Skeptisisme AI dalam ekuitas dan derivatif crypto menyoroti sensitivitas bersama terhadap kondisi likuiditas di seluruh kelas aset. Paralel ini menunjukkan bahwa penurunan crypto tidak terisolasi dari pergerakan keuangan tradisional. Investor mengamati bahwa keraguan tentang pengeluaran teknologi di pasar saham mencerminkan pengurangan risiko yang terlihat dalam derivatif Bitcoin.

Kedua pasar bereaksi tajam terhadap perubahan ekspektasi hasil dan selera risiko. Hasil Treasury 10 tahun naik menjadi 4.06 persen, menambah tekanan pada model valuasi untuk aset pertumbuhan tinggi. Hasil yang lebih tinggi biasanya mengurangi nilai sekarang aliran kas masa depan untuk perusahaan teknologi dan mengurangi daya tarik aset yang tidak menghasilkan seperti Bitcoin. Korelasi ini memperkuat argumen untuk pendekatan hati-hati hingga hasil stabil.

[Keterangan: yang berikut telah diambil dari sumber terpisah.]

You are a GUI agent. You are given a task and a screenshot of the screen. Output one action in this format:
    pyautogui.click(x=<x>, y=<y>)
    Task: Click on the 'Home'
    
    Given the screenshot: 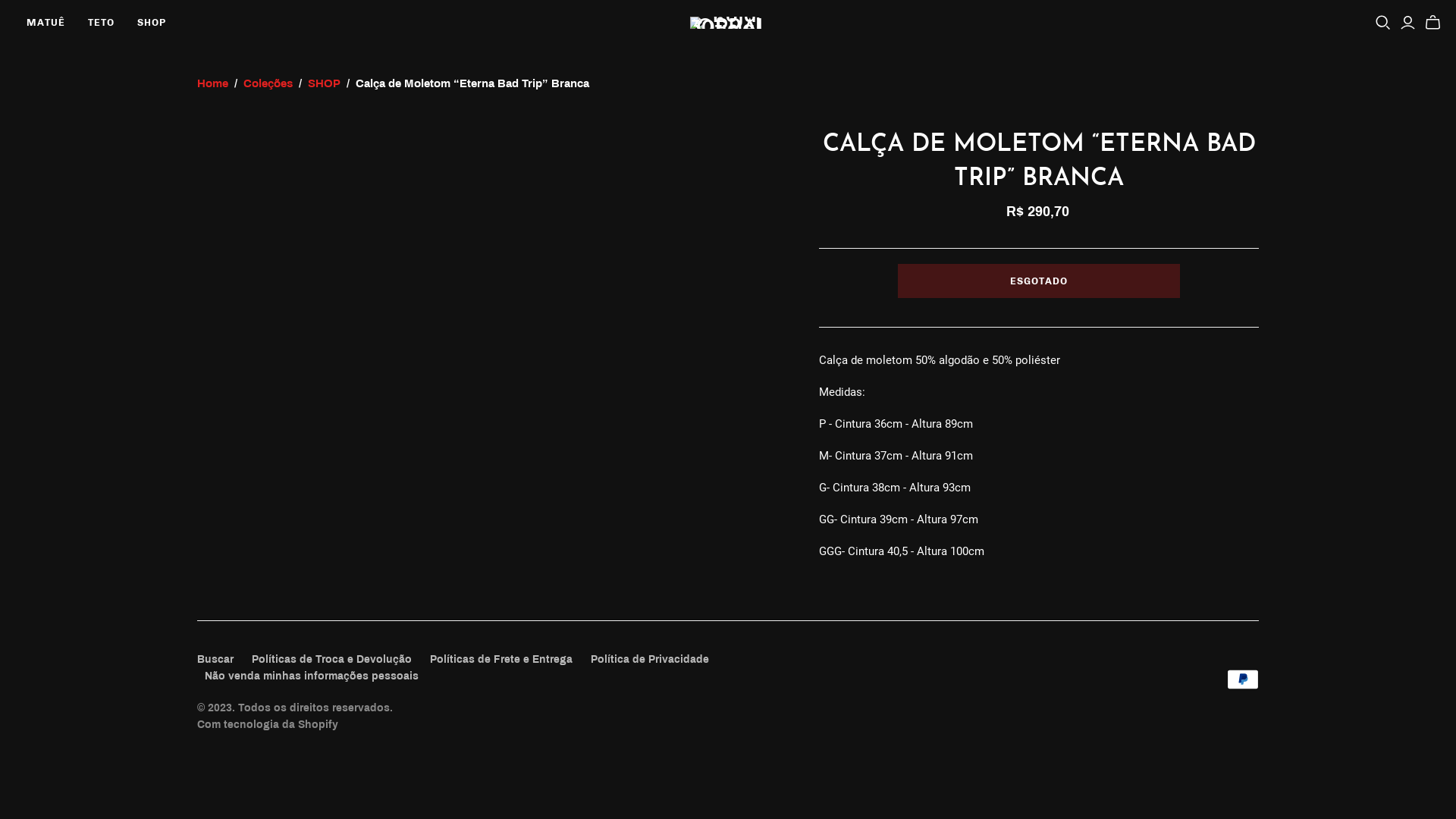 What is the action you would take?
    pyautogui.click(x=212, y=83)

Namun, jalan ke depan melibatkan navigasi tindakan samping yang bergelombang hingga sinyal pemulihan yang jelas muncul.

Sumber: https://e27.co/why-bitcoin-fell-from-us100k-to-mid-us60k-amid-macro-uncertainty-20260218/

Postingan Mengapa Bitcoin jatuh dari US$100k ke pertengahan US$60k di tengah ketidakpastian makro muncul pertama kali di Anndy Lian oleh Anndy Lian.